1. Field of the Invention
This invention relates in general to solar receivers and in particular to a novel solar receiver of high efficiency.
2. Description of the Prior Art
In a solar collector, it is possible to absorb about 99% of the available energy, however, subsequent losses severely degrade the overall collector efficiency. These losses become greater as the operating temperature increases.
When solar radiation is absorbed by a conventional flat plate absorber, the absorber surface becomes hotter than its surroundings and gives up its heat not only to the working fluid but also to the environment through convection, conduction and reradiation. A glass plate is commonly placed over the absorber to minimize the convection losses. A selective surface such as a black chrome plating is often applied to the absorber so as to reduce and minimize the reradiation losses by reducing the emissivity of the plate while maintaining the absorbitivity at a high level. Such techniques are effective up to about 180.degree. F. operating temperature. Concentrating collectors are used above this temperature to further minimize the reradiation losses by reducing the area over which reradiation occurs. This improvement is somewhat marginal but generally allows reasonable efficient operation up to roughly 220.degree. F.

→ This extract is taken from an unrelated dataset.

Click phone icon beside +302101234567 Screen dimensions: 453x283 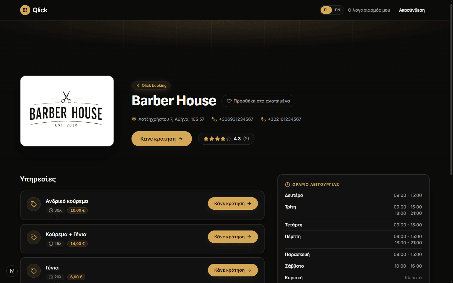coord(263,119)
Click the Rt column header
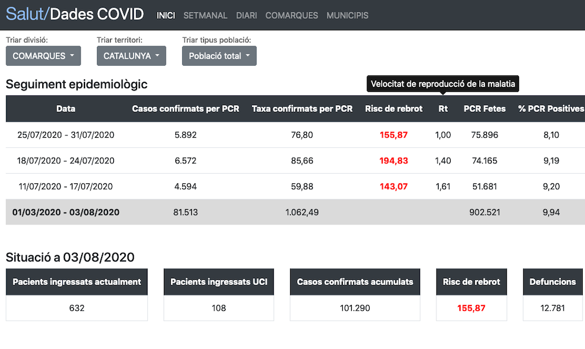The image size is (585, 349). click(443, 109)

Above 200.degree. to 250.degree. F. it is necessary to enclose the absorber in a high vacuum which will virtually eliminate convective and conduction losses. Conventional approaches using evacuated receivers require glass to metal seals which are expensive and unreliable. Generally, glass to metal seals are accomplished by using a material which has a coefficient of expansion halfway between that of glass and metal but such seals become very unreliable over a period of time when the metal portion has a large characteristic dimension such as the diameter of the tube which carries the liquid through the collector and when the temperature cycle is over a large range. Both of these conditions exist in solar collectors of the prior art.
It has been known in the prior art to provide two concentric tubes which are welded at one end and between which a vacuum is maintained. However, such apparatuses have several disadvantages in that the sun light must go through two separate thicknesses of glasses with a 10% loss through each thickness. Also, the inside glass tube reaches a temperature equivalent to the absorber surface which might be as high as 300.degree. F. and at this temperature the emissivity of the glass is very high which reduces and negates the advantage of applying a selective coating on the absorber surface.
It is also known to provide a receiver which comprises a pair of layers of glass separated by vacuum with a selective coating on the outside diameter of the inner tube. The sun light passes through one thickness of glass and is absorbed and the inner tube becomes hot and transfers its heat to a metal member which is in intimate contact with the inner glass tube. Generally, however, the metal does not contact the glass as well as desired and losses occur. It is very difficult to apply a selective emissivity coating to glass which will withstand hard vacuum and high temperature.